Japan’s highest grossing film of 2016 recently made its US debut, bringing a sense of wonder and that special charm that only anime can deliver. At the heart of it, Your Name is a love story that is uniquely Japanese.
Makoto Shinkai wrote and directed this film based on his own novel, so there was harmony in key places. The story follows a young boy and girl as they swap bodies in their dreams and must navigate one another’s lives while trying to avoid any unwanted problems. The situation is further complicated by a burgeoning love story between the two and an impending meteor strike that wipes out a small town. Shinkai’s script is one of the biggest strengths, harnessing subtle humor with sometimes childish but appropriate spikes that play well. At nearly two hours, the run-time is bit beefy and the main point gets a bit buried while trying to explain a very complicated plot that has a lot of push and pull.

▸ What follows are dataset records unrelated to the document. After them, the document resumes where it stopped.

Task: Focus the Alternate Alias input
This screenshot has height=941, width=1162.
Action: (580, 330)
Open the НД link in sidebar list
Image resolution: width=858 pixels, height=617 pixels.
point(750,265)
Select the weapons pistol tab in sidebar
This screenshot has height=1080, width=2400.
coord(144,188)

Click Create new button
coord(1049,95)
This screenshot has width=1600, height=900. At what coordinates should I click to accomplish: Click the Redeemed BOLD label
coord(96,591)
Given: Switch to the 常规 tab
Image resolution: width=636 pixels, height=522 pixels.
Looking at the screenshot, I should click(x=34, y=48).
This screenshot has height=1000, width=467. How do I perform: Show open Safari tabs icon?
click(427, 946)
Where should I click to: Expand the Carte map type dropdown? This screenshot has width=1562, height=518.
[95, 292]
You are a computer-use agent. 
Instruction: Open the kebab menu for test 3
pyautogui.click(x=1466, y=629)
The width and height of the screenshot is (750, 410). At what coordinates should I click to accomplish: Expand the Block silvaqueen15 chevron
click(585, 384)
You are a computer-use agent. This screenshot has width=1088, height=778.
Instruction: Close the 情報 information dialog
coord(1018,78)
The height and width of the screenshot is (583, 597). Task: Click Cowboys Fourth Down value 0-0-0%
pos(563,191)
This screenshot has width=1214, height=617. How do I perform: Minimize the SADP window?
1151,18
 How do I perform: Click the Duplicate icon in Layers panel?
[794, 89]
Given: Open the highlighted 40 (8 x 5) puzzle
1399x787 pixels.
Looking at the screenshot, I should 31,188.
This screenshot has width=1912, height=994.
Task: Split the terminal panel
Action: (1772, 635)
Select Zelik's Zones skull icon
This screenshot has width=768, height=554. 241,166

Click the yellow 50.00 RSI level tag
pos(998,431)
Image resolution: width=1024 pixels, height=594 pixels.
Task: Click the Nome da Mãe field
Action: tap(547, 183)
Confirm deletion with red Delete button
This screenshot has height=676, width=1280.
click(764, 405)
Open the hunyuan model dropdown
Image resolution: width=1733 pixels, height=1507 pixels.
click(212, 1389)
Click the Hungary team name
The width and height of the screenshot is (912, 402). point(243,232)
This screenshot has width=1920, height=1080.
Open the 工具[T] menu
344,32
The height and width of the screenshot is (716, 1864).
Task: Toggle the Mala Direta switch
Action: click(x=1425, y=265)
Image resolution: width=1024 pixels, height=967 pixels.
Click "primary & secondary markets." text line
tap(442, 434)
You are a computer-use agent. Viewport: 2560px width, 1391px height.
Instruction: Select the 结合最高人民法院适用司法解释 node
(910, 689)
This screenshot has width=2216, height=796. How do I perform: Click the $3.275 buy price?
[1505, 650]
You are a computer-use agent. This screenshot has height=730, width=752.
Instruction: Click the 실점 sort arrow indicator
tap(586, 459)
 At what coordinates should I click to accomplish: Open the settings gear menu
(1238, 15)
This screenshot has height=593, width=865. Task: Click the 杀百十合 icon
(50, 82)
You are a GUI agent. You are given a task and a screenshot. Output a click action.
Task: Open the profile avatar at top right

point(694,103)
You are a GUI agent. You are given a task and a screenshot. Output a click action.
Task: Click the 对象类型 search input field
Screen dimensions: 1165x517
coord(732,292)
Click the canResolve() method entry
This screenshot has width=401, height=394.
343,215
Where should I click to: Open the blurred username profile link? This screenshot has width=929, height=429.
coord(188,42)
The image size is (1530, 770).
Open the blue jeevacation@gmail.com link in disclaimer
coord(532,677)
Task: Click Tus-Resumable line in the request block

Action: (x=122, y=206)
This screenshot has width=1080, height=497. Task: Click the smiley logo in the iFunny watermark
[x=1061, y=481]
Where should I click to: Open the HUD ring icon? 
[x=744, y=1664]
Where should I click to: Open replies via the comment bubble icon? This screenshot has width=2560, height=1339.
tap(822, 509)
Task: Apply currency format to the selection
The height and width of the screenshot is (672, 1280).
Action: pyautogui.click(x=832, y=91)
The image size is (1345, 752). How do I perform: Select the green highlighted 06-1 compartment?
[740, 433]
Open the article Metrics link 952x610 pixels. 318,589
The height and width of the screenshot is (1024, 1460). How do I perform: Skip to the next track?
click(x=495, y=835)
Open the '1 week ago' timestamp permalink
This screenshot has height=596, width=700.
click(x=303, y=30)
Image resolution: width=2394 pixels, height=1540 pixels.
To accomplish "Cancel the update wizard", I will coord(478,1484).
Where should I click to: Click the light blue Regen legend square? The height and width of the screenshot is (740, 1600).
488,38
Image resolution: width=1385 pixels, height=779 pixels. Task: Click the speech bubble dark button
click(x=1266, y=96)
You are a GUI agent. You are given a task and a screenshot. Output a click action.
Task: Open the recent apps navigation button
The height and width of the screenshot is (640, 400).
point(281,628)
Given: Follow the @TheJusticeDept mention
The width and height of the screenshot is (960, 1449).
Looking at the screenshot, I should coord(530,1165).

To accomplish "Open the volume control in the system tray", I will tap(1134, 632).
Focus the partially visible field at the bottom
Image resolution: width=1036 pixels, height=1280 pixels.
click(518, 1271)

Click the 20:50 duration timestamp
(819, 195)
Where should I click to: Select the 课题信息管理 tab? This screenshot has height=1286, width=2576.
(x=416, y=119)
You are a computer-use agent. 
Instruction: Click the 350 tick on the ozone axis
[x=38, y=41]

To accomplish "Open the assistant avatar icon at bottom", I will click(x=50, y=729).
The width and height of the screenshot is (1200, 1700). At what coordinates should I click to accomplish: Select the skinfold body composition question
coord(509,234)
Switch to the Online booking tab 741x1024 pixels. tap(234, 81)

The film is beautiful both visually and in it’s innocent tale of young love. Shinkai was man of many hats on this project ensuring the visual elements of the film fit his vision. He served as not only art director, but storyboard artist, cinematographer and film editor. Mateusz Urbanowicz did a wonderful job crafting the background art and helped blur the line between fantasy and reality by juxtaposing fast paced city and small town life. Those environments really helped carve out identities for the two main characters and define their roles in the story and the larger world.
Mone Kamishiraishi plays Mitsuha Miyamizu, a small town teenage girl who has big city dreams while battling with her own sense responsibility to her family and tradition. After waking up one morning from what she believes is simply an intense dream, her journey of self discovery and salvation begins. Her counterpart on the magical journey is Taki Tachibana, played by Ryunosuke Kamiki who’s known for his voice roles in Spirited Away (2001) and Howl’s Moving Castle (2004). Taki is busy enjoying his life as a teen boy, and part-time waiter, in Tokyo when it’s all interrupted by vivid dreams and the search for answers.
I went into it a tad skeptical of the PG rating. A story about gender swapping has some depths to navigate and the lack of an adult approach to the subject matter is obvious. The female characters are sexualized throughout, not a shocker, but it’s done from a very adolescent viewpoint and never becomes overt or gratuitous. It feels like a missed opportunity, but the story isn’t really about gender identity.
Recommendation: This is a good movie that has broad appeal across demographics and is worth a watch. It’s family friendly but stretches well into adulthood and stays enjoyable for all the same reasons.